Podczas wizyty australijskiej minister spraw zagranicznych Julie Bishop w Teheranie poinformowano o podjęciu przez oba państwa współpracy wywiadowczej. Powodem jest rosnąca obecność obywateli Australii w szeregach dżihadystów z Państwa Islamskiego.

Służby wywiadowcze obydwu państw rozpoczną wymianę informacji dotyczących radykalnych ruchów islamskich, jednak głównym celem współpracy będzie wyłapywanie Australijczyków, którzy dołączyli lub będą starali się dołączyć do islamistów w Iraku i Syrii. Według Bishop Teheran posiada wiele użytecznych informacji na temat radykałów, wykazał pełne zrozumienie dla motywów Canberry i podziela wspólny z nią cel jakim jest zwalczanie terroryzmu. Australijska minister spotkała się w poniedziałek ze swoim odpowiednikiem Mohammedem Dżawadem Sarifem, prezydentem Hassanem Ruhanim oraz Alim Akbarim Welajatim, doradcą ajatollaha Chamaneiego do spraw międzynarodowych.

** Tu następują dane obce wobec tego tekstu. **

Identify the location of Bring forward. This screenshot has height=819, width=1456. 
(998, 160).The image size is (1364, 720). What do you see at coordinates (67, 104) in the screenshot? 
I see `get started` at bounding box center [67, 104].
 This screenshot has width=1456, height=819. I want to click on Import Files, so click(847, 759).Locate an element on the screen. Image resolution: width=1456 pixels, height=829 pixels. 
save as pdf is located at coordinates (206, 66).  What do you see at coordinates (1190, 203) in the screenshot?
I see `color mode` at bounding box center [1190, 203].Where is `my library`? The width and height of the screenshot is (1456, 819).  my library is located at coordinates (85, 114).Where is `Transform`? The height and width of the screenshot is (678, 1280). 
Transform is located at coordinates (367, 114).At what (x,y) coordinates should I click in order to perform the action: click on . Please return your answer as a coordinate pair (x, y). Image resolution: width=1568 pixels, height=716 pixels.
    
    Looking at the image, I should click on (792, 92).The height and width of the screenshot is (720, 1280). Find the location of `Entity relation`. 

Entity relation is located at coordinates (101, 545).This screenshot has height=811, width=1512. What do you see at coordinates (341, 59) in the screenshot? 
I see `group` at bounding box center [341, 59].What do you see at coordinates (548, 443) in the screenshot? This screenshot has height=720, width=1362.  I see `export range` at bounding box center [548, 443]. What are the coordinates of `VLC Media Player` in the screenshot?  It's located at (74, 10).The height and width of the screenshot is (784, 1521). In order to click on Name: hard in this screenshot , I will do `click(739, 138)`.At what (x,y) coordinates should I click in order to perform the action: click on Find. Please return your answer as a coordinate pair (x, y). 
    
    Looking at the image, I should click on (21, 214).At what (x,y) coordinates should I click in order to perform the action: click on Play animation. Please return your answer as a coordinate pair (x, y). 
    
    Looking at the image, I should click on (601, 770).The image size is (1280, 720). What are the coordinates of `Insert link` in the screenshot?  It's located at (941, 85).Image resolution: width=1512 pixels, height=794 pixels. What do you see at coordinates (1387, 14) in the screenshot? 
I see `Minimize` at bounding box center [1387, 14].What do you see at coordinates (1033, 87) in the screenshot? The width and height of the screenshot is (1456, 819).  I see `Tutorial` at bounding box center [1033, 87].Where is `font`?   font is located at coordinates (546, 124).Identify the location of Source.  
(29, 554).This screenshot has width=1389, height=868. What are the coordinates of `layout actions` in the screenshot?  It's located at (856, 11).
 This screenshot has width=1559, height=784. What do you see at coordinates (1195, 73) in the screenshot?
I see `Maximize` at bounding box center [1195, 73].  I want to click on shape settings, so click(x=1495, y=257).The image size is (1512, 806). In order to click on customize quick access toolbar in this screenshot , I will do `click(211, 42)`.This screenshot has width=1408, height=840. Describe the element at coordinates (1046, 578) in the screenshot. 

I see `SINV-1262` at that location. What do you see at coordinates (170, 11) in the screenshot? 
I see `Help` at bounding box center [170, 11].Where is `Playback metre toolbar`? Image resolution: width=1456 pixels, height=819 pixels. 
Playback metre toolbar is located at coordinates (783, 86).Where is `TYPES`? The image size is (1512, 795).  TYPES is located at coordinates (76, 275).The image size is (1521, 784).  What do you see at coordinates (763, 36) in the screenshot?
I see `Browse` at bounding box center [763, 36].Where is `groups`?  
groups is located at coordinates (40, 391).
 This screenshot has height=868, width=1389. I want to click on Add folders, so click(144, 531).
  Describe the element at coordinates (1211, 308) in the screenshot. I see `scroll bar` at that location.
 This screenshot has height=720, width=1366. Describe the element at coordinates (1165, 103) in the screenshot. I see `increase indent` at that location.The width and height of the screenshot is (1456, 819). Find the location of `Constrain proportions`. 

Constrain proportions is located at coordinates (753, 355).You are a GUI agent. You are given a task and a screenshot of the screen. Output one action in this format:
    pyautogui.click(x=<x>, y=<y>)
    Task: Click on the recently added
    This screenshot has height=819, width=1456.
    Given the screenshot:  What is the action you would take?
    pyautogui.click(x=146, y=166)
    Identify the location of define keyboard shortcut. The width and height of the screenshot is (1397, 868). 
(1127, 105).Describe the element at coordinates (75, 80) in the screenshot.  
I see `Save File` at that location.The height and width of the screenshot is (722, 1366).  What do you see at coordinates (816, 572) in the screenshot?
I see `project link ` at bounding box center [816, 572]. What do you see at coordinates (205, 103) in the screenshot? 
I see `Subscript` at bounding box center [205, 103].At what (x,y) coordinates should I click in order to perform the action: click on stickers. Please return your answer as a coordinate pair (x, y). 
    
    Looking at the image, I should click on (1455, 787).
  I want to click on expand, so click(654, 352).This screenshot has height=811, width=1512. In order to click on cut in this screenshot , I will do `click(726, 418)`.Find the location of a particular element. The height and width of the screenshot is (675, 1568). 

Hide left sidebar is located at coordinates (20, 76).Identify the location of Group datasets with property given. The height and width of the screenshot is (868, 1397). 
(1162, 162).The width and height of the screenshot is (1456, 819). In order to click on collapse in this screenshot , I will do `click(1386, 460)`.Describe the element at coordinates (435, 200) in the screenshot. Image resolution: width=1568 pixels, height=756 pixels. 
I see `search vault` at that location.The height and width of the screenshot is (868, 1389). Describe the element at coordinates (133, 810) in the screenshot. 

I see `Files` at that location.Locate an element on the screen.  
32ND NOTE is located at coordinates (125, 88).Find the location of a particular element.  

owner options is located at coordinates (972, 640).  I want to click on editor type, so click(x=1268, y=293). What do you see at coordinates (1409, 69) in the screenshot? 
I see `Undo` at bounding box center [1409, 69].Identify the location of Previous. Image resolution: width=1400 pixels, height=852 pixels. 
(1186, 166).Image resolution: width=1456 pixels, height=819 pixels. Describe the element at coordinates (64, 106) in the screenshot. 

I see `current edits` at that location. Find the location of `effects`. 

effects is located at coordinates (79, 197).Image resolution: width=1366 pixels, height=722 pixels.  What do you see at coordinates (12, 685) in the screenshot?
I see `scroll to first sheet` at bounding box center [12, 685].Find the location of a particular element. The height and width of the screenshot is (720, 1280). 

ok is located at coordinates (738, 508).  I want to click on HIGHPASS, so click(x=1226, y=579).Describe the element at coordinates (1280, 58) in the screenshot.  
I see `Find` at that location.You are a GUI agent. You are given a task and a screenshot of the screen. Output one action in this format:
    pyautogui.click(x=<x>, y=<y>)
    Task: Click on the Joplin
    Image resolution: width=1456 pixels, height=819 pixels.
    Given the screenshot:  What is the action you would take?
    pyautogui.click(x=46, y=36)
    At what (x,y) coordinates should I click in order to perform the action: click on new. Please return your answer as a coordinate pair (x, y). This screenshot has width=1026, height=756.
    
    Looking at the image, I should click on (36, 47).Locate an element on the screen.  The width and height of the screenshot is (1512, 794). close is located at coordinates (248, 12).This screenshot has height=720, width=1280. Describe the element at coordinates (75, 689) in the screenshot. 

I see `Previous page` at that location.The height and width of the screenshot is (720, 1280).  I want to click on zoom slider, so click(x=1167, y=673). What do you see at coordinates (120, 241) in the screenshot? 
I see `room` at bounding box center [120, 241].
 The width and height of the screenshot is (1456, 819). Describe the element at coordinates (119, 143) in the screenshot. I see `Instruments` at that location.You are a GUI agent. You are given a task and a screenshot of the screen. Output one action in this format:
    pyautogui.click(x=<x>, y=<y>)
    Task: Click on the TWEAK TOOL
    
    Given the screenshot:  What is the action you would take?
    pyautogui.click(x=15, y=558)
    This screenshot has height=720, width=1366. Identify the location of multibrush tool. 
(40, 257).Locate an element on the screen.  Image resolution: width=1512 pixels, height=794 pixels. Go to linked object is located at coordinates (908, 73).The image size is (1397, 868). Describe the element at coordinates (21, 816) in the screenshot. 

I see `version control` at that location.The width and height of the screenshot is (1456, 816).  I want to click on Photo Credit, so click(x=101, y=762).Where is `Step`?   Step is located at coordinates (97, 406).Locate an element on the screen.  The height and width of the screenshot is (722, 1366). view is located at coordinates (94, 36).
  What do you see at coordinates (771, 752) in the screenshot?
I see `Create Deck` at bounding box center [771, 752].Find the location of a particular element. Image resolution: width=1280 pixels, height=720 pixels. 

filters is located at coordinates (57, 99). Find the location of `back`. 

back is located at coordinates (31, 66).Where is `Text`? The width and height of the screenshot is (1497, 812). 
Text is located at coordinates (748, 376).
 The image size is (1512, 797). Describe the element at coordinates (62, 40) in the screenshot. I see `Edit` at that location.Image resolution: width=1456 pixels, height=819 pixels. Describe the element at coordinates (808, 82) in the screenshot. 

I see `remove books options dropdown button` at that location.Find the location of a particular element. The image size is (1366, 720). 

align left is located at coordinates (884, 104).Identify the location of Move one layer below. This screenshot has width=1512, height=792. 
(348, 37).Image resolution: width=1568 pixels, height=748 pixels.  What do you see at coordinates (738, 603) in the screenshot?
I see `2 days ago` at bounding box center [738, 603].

Zagrożenie islamskim terroryzmem w Australii stale rośnie. W miniony weekend służby zatrzymały dwóch młodych mężczyzn przygotowujących zamach, którego celem miały być przypadające w najbliższą sobotę obchody ku czci australijskich żołnierzy poległych w walkach na Gallipoli. Według policji zamach był inspirowany przez Państwo Islamskie. Nie wiadomo ilu obywateli Australii walczy obecnie po stronie dżihadystów. Równocześnie rośnie liczba australijskich żołnierzy szkolących iracką armię w ramach koalicji przeciwko Państwu Islamskiemu.